Burns v. Thompson

Hughes, J.

This is an appeal from a judgment for $68.50 against School District No. 41 of the county of Johnson, in favor of the appellee, for services rendered by appellee in teaching a summer school of two months’ duration, under a contract therefor made by two of the three school directors of said dis - trict, at a called meeting of the board of school directors of said district, one of the three directors composing the board being absent from the meeting. The evidence in the case tends to show, on the one hand, that the absent director (Brown) was, on the day before the meeting, notified verbally of the time, the place and the purpose of the meeting, while Brown, the member of the board who did not attend the meeting, testifies that he was not notified of the meeting.

The question to be decided in this case - is, was the meeting a lawful meeting of the board of school directors of district 41f Was the notice of the meeting sufficient? The school directors could act only as a board, and could not bind the district by their action as individuals. School District v. Bennett, 52 Ark. 511. “It is undoubtedly true * * * that the corporate authority must be exercised by the proper body. The members of the board of' directors of a common school distinct are not only not the municipal corporation, but are not even a corporation.” The “affairs of a corporation must be transacted at a corporate meeting.” 1 Dillon, Mun.
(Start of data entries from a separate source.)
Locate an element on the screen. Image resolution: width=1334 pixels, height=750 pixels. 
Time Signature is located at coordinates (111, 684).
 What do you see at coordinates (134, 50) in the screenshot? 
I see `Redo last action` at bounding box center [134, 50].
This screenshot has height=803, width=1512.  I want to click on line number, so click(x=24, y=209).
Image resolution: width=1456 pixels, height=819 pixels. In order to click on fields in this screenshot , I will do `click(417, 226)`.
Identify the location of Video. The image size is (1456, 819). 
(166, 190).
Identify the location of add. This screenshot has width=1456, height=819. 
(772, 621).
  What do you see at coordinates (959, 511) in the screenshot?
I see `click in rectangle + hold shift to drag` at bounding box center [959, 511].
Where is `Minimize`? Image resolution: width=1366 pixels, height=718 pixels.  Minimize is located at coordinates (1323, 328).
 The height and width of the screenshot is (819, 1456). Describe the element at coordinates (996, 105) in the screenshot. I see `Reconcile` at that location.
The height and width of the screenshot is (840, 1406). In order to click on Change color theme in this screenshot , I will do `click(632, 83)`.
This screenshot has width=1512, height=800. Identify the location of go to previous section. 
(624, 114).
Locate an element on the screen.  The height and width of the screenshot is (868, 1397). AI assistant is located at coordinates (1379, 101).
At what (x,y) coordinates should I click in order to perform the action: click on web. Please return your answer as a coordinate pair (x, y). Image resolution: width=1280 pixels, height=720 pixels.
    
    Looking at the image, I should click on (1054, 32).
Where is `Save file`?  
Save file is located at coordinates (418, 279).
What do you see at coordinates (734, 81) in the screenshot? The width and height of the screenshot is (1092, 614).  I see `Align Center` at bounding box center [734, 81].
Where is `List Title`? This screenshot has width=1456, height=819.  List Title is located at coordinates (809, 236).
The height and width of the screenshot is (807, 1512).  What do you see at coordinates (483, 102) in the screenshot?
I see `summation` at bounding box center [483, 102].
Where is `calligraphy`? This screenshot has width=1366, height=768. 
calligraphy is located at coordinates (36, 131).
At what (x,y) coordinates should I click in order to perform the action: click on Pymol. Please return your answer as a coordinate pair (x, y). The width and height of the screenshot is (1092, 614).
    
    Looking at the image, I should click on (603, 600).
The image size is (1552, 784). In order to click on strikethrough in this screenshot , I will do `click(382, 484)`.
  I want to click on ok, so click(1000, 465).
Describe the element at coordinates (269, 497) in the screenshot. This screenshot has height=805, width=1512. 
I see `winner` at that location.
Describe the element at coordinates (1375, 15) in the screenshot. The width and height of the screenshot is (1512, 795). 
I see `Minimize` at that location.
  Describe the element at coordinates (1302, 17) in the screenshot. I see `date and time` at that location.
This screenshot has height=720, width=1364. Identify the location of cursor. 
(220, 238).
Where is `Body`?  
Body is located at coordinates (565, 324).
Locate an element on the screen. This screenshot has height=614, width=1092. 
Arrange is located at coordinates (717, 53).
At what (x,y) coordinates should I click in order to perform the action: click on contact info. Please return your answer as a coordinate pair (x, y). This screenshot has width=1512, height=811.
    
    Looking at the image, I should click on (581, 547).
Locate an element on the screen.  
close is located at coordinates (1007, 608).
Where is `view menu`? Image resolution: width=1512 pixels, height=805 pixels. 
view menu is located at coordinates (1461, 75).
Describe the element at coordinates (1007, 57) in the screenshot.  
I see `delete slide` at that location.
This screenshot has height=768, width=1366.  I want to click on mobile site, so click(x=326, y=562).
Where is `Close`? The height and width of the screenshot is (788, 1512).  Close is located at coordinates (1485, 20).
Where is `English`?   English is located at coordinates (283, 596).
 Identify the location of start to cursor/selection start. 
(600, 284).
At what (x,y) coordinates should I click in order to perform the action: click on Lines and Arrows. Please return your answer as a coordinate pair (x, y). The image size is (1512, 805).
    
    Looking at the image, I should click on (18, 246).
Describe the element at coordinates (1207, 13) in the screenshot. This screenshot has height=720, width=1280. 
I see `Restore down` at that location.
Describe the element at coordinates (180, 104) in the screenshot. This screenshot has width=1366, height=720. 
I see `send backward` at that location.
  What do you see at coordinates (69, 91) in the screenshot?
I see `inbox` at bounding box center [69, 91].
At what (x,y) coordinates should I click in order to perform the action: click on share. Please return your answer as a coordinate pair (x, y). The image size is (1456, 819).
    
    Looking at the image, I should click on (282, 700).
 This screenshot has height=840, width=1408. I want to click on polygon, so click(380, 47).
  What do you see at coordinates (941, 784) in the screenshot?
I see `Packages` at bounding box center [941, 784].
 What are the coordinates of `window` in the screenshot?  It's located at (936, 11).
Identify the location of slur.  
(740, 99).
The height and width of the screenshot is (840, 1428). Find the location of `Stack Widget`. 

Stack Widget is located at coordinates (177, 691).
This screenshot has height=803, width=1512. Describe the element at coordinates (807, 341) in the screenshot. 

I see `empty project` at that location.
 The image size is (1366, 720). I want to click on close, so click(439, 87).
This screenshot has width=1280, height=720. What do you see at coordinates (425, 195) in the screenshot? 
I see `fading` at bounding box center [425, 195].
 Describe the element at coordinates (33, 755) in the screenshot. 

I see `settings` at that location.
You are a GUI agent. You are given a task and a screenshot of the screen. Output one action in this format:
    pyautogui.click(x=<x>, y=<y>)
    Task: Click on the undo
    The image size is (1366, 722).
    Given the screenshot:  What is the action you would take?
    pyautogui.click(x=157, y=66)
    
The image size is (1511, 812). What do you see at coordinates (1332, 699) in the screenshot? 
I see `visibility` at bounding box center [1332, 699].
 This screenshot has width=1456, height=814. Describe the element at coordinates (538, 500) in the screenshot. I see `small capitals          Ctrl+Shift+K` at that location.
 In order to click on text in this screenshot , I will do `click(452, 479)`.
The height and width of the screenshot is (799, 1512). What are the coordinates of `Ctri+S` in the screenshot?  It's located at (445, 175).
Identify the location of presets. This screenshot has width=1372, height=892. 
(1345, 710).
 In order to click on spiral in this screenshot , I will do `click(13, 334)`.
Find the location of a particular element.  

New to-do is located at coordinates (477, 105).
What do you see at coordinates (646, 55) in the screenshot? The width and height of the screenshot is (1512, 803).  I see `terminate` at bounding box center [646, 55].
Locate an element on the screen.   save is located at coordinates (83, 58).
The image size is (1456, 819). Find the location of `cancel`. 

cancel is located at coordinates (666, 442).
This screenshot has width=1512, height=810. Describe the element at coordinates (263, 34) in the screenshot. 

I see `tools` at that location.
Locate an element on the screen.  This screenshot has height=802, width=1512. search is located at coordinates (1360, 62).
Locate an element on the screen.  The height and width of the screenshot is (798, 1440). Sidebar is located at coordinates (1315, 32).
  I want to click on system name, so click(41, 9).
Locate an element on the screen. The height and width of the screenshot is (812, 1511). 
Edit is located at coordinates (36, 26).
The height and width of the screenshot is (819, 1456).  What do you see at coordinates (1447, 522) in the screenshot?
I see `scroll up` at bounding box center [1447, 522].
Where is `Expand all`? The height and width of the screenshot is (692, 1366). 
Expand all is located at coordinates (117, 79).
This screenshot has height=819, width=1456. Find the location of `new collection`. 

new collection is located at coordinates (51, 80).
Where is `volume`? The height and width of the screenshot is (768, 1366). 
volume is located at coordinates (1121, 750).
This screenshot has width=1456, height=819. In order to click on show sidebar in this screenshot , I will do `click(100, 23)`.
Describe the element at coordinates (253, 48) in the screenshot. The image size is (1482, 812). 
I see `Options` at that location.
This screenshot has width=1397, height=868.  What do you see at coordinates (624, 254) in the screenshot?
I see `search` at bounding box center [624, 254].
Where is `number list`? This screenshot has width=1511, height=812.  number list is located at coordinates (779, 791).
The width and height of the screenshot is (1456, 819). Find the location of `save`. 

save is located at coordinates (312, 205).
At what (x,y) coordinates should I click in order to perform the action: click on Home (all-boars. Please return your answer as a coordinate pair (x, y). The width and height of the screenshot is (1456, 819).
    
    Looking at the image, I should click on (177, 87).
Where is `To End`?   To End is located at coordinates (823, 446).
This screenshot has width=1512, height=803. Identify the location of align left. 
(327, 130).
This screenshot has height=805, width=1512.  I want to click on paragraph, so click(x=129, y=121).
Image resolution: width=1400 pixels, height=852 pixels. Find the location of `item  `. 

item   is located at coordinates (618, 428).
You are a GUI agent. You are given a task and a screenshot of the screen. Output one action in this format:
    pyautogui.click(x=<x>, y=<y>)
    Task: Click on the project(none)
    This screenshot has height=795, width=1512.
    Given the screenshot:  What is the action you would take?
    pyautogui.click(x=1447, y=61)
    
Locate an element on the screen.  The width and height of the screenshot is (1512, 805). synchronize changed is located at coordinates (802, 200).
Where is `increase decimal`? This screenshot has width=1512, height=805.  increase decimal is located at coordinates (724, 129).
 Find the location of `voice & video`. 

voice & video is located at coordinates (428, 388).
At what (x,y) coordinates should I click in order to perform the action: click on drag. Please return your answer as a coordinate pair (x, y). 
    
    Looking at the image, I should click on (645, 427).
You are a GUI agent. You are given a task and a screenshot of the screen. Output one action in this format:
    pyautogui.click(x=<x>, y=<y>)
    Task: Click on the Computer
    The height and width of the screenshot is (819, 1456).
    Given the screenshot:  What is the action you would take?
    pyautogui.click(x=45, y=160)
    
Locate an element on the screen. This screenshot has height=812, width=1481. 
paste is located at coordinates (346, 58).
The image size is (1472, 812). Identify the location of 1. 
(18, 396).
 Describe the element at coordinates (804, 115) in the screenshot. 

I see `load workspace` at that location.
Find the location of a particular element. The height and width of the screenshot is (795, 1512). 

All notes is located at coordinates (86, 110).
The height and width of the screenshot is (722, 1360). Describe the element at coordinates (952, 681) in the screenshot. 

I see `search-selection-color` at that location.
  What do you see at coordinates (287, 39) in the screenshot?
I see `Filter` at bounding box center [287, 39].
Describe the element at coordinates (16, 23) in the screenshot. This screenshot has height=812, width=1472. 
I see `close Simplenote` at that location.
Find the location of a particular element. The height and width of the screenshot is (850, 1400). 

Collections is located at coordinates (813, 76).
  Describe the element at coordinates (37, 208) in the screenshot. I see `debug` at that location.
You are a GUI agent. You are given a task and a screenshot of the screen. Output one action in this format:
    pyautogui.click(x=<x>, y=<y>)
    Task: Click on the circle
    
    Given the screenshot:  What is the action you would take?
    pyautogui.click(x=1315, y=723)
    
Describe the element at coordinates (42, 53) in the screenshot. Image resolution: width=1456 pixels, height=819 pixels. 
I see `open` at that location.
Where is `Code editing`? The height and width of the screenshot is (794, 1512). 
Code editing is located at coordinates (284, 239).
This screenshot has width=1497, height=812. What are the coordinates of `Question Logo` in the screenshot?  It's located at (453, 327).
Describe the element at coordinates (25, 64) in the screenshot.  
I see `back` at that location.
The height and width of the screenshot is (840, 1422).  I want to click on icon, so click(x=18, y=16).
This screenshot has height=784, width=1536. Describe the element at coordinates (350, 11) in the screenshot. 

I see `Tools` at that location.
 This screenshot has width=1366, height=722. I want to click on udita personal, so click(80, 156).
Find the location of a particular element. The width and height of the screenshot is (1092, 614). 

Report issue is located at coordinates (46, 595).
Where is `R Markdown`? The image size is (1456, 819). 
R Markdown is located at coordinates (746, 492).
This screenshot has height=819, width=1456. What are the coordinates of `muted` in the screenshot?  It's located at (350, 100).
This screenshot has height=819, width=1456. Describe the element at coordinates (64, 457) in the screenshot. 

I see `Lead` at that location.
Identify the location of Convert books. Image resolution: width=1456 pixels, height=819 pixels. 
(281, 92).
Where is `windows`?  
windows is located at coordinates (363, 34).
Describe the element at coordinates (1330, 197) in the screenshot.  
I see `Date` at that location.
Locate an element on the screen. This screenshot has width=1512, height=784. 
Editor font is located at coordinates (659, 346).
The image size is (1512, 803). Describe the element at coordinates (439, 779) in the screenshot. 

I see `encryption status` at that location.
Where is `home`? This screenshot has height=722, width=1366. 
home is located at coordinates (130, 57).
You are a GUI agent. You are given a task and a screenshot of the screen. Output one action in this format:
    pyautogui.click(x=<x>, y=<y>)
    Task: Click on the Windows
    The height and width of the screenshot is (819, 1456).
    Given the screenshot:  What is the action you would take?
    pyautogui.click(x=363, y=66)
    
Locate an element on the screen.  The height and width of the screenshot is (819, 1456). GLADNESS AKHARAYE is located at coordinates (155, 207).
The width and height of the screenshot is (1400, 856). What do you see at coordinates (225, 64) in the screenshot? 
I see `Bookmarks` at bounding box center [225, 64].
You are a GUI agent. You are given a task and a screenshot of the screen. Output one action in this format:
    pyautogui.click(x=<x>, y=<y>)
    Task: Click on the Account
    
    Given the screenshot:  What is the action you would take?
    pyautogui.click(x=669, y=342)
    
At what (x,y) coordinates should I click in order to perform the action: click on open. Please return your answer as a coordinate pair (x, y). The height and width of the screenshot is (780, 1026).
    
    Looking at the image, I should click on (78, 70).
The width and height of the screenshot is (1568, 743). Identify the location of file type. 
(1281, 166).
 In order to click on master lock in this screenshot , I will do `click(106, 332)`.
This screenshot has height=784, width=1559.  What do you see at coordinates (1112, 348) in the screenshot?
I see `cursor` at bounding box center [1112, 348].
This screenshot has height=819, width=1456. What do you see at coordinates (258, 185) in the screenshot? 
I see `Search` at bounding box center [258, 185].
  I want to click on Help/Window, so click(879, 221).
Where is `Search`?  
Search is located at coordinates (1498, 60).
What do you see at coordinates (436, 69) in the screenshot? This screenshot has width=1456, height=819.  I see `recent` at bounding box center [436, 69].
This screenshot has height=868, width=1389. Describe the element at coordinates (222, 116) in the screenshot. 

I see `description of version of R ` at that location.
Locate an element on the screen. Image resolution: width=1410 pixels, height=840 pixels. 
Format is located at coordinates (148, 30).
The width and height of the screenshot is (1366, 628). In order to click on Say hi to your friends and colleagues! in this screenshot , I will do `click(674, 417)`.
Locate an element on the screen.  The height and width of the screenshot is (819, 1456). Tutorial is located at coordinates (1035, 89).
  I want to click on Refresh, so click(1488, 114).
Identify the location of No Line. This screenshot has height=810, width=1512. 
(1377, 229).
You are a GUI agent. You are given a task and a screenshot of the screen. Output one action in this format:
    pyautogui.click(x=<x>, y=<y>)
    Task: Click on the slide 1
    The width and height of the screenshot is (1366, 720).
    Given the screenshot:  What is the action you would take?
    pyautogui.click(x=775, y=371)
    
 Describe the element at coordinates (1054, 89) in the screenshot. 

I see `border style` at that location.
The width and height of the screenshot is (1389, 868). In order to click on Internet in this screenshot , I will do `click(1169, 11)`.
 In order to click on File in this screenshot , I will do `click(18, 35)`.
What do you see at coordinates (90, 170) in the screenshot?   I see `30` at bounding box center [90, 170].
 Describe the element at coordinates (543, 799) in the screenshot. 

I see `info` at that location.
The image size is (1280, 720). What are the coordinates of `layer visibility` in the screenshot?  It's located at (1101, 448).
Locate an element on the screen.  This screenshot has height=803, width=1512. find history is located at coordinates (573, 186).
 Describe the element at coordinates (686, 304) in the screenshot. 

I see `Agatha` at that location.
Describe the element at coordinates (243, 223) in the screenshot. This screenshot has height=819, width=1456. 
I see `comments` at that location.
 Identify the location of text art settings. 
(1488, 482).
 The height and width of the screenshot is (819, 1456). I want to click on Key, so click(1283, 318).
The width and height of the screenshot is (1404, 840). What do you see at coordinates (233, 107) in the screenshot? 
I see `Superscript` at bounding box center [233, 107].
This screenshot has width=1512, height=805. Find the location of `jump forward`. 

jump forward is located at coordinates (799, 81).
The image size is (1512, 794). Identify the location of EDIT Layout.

Corp. (4 Ed.) §§ 259, 274. There is no question that notice of the time and place of a called meeting must be given, if practicable, to every member who has a right to vote. 1 Dillon, Mun. Corp. § 263; School District v. Bennett, 52 Ark. 511. “All corporators are presumed to know of the days appointed by the charter, usage or by-laws for the transaction of particular business, and hence no notice of such meeting for the transaction of such business is necessary, or for the transaction of the mere ordinary affairs of the corporation on such days; yet, if it is intended to proceed to any other act of importance, a notice is necessary, the same as at any other time.” 1 Dillon, Mun. Corp.-§ 262. If the charter or the statute provides a method by which the notice shall be served, its provisions must be strictly obeyed. 1 Dillon, Mun. Corp. §§ 263, 268.

By the English municipal corporation act, “due notice of the time and place of a corporate meeting is, by the English law, essential to its validity, or its power to do any act which shall bind the corporation” (1 Dillon, Mun. Corp. § 262), and the “subject of meetings, stated and special, and the notice and summons required, are made matters of express regulation.” Id. § 265. So, many of the American states have regulated by statute the manner of giving notice, and it is generally required, it seems, by these statutes that the notice must be in writing, and the courts in this country seem generally, so far as we know, to have followed, in this behalf, the rules adopted in England. 1 Dillon, Mun. Corp. § 262.

Our statute is silent on the question whether a notice of the call meeting of a municipal corporation shall be in writing.' But we are of the opinion that when an official notice is required to be given of such a meeting, it is contemplated that it shall be in writing, and that it shall state the time, place and purpose of the meeting. The notice of the meeting at which the contract sued upon in this case was made was not so given, and the meeting was therefore not a corporate meeting; and the contract is invalid, so far as the corporation is concerned.

We think this case illustrates the necessity of strictness and certainty in regard to the notice of call meetings of municipal corporate bodies, which are the representatives of the interest of, and the agents to transact business for, the public, in matters committed to their charge.

The judgment is reversed, and the cause is dismissed.